Three years ago when I first read A Civil Contract, I'm not sure I appreciated it as it deserves. The romance between this husband and wife is a bit more subtle and less spectacular than some of Heyer's other romances, the ones without formulaic marriage of conveniences. This sub-genre can be charming, stories where husband and wives marry for whatever reason and only long after saying I do is love discovered and cultivated. Other similar Heyer titles include A Convenient Marriage and April Lady. A Civil Contract differs mainly in the fact that the heroine, Jenny, is thoroughly sensible and intelligent. She is NOT silly or flighty or incapable of rational thought and feeling.
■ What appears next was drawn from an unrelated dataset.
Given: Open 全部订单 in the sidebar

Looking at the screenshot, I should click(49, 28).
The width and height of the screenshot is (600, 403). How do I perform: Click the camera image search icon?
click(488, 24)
She is not gullible and foolish. In other words, she is not annoying to spend time with! She is actually a comfortable heroine. I really liked her!!!
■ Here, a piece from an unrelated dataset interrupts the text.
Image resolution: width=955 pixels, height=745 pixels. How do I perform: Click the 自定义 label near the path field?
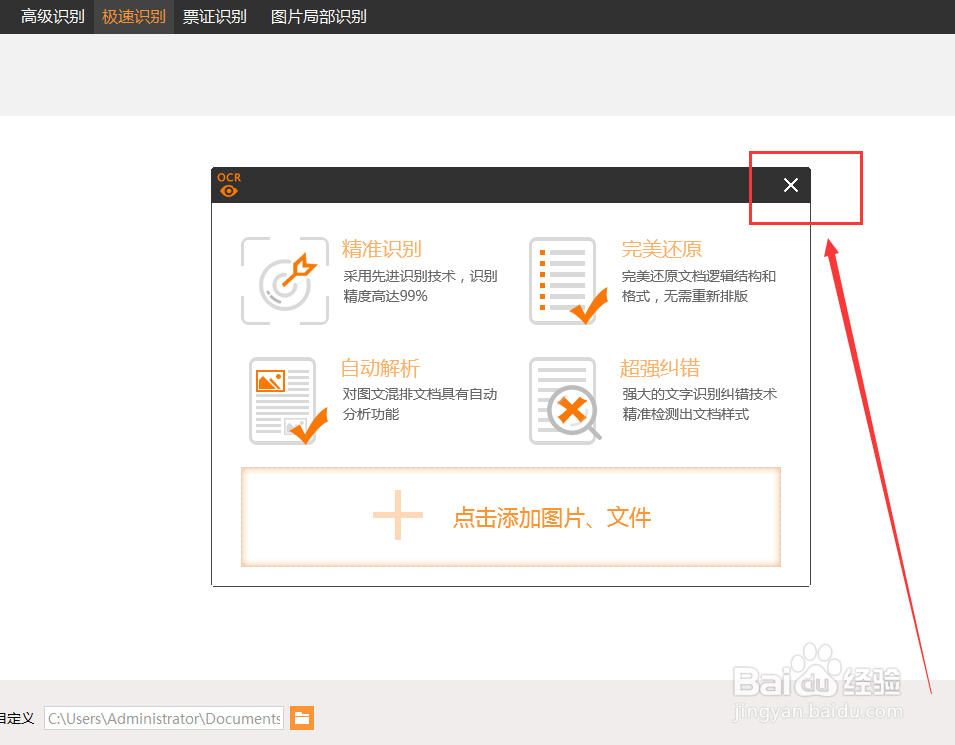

A Civil Contract highlights all the reasons I just love and adore Georgette Heyer. I love her characters. I love the main characters, the hero, Adam, and the heroine, Jenny. I love almost all of the minor characters. Readers get to meet so many family members and friends. I love the glimpses into society. A Civil Contract is oh-so-rich in historical detail. This is something that I completely failed to appreciate until I began reading nonfiction books on the Regency period. After reading adult biographies on Caroline, the Princess of Wales, and George IV (Prince of Wales, Prince Regent), and Princess Charlotte (their daughter), I could really appreciate Heyer even more. Little sentences here and there that ground the book in reality.
'I can't tell you how refreshing it is to encounter a female who doesn't fall into ecstasies at the mere mention of Byron's name!'
'Are you quizzing me?' she asked bluntly.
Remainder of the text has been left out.